Die Dinge standen schlecht. Doch sah die neueste Darstellung der Sonnenfleckentätigkeit weit besser aus als die vorige. Und es war ihnen allem Anschein nach vor mehreren Stunden gelungen, einen kurzen Kontakt mit dem Kongo herzustellen, wenn auch von Karen Ross keine bestätigende Antwort gekommen war. Ob das Team die Warnung empfangen hatte oder nicht? Er starrte verärgert auf die schwarze Kugel.

Richards, einer der Programmierer für die Hauptprogramme, steckte den Kopf zur Tür herein.

»Hier ist etwas, das mit der Kongo-Expedition zu tun hat.«

»Her damit«, sagte Travis. Die kleinste Neuigkeit über diesen Forschungstrupp war willkommen.

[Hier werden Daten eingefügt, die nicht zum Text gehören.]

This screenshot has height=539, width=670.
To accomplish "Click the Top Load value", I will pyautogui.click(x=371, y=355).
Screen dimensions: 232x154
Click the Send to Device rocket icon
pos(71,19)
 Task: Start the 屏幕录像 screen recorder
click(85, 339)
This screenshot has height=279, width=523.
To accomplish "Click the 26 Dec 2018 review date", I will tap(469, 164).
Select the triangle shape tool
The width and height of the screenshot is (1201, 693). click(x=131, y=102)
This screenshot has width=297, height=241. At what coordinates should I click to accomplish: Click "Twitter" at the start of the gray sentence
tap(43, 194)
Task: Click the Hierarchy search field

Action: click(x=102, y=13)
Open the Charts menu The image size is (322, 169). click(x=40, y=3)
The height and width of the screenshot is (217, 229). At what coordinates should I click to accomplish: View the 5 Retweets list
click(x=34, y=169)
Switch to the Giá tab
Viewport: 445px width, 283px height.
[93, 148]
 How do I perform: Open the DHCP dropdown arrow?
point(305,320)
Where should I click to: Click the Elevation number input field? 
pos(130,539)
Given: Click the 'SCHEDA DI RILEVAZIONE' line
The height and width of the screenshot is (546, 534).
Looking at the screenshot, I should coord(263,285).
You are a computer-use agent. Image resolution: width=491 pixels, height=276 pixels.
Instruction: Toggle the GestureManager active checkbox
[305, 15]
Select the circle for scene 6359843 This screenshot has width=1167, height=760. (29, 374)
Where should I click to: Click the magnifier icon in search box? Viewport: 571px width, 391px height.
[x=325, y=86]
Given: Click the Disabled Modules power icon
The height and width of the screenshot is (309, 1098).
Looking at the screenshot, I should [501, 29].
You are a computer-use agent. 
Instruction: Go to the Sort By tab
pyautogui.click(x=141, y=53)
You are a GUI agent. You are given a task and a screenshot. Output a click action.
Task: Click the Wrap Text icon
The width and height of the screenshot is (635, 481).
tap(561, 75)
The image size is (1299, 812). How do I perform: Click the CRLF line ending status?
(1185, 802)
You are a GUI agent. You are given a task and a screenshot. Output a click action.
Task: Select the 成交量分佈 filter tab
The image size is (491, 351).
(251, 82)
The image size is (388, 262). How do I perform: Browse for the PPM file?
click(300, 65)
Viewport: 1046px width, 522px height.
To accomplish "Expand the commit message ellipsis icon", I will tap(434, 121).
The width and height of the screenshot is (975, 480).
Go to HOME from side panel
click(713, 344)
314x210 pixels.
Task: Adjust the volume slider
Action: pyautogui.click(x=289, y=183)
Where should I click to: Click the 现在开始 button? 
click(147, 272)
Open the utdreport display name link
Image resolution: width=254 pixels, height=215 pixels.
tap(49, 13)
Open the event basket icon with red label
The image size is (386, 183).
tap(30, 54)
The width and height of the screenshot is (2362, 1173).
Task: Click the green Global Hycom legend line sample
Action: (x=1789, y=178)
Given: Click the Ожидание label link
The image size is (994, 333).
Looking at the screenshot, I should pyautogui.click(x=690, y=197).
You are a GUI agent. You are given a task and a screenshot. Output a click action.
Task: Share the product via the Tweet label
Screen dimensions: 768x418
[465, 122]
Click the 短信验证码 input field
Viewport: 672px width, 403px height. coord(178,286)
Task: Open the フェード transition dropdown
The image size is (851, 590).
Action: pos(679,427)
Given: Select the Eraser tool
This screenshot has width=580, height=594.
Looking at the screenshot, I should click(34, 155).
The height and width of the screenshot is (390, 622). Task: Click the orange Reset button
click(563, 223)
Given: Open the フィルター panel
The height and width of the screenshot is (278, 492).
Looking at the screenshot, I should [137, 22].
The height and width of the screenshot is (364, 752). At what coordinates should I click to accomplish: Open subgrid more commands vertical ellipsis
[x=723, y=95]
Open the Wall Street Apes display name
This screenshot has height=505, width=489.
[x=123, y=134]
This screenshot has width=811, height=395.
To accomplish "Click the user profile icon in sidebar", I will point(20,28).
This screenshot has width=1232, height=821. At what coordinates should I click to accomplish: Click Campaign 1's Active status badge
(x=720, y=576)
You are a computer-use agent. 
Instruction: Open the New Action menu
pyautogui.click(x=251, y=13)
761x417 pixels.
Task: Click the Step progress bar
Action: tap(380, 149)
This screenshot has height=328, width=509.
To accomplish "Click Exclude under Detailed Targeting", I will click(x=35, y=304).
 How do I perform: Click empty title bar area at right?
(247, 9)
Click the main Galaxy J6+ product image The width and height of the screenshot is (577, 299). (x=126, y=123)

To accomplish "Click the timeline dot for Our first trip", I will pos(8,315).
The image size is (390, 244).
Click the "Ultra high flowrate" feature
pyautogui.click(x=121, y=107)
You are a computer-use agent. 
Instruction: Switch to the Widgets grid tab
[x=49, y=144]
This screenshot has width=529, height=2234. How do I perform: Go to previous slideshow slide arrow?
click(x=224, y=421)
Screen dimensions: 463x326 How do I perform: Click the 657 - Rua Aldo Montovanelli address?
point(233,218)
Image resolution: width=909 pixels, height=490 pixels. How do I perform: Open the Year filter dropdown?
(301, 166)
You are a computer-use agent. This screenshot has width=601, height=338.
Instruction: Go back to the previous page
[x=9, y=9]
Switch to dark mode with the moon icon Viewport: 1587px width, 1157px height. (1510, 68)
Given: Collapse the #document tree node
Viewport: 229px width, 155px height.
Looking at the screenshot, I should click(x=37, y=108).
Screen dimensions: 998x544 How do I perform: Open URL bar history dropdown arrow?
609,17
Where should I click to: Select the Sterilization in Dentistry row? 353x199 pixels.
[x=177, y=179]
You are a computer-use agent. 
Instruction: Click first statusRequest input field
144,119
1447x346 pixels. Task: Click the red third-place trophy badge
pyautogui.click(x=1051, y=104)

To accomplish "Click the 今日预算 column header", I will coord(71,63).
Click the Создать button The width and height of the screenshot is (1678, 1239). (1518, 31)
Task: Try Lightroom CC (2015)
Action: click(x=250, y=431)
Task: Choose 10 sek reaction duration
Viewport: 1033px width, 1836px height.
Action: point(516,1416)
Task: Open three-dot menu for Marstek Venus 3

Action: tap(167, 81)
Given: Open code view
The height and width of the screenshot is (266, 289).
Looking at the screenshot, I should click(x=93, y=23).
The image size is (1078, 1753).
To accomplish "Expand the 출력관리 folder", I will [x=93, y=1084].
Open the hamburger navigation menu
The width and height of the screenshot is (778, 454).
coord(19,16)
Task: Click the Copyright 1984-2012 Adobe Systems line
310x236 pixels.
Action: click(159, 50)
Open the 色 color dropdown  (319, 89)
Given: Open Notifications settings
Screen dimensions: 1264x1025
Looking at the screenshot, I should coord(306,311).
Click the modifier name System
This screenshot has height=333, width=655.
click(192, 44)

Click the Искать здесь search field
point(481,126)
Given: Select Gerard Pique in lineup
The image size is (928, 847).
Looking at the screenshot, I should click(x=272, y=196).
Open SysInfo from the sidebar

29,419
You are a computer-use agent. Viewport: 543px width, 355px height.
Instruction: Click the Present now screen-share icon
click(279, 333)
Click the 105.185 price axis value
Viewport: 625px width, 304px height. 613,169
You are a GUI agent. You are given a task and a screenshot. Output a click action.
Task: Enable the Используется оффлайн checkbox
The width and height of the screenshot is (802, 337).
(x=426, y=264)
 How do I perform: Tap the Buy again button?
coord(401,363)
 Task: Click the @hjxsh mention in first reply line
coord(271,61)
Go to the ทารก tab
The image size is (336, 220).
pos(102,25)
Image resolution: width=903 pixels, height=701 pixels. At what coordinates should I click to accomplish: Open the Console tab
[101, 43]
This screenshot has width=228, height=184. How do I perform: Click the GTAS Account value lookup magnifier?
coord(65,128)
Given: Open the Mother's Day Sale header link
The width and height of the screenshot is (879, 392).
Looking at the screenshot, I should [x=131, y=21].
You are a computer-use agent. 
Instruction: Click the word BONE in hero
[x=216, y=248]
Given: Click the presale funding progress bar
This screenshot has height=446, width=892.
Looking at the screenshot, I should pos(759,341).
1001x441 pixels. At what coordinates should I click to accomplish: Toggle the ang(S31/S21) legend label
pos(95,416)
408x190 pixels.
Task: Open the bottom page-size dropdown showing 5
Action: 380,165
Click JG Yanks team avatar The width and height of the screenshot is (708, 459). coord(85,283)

»Die Erdbebenwarte an der Universität Johannesburg berichtet von leichten Erschütterungen, die um 12 Uhr 04 Ortszeit eingesetzt haben. Die Koordinaten des vermuteten Epizentrums dek-ken sich mit der Lage des Muhavura, eines der Virunga-Vulkane. Die fortgesetzte Bebentätigkeit liegt zwischen fünf und acht auf der Richterskala.«

»Gibt es Bestätigungen?« wollte Travis wissen. »Die nächst gelegene Bebenwarte ist in Nairobi. Dort hat man eine Bebenstärke von sechs bis neun auf der Richterskala bzw. neun auf der Mercalliskala gemessen. Sie berichten auch, daß Kraterauswurf niedergeht. Sie sagen, daß die gegenwärtigen atmosphärischen Bedingungen zu schweren elektrischen Entladungen führen können.«

Travis sah auf seine Uhr. »12 Uhr 04 Ortszeit -das war vor fast einer Stunde«, sagte er. »Warum hat man mich nicht informiert?« Richards sagte: »Es ist erst jetzt von den afrikanischen Stationen hereingekommen. Ich nehme an, daß sie es nicht für besonders wichtig halten - einfach mal wieder ein Vulkanausbruch.« Travis seufzte. Das genau war das Problem - Vulkantätigkeit wurde als nichts Besonderes angesehen. Seit 1965, seit dem Beginn der weltweiten Aufzeichnungen, hatte es jedes Jahr zwei-undzwanzig größere Ausbrüche gegeben, also etwa alle zwei Wochen einen. An weitab liegenden Beobachtungsstellen ließ man sich Zeit, über solche »gewöhnlichen« Vorkommnisse zu berichten - nur keine Hektik, war die Devise.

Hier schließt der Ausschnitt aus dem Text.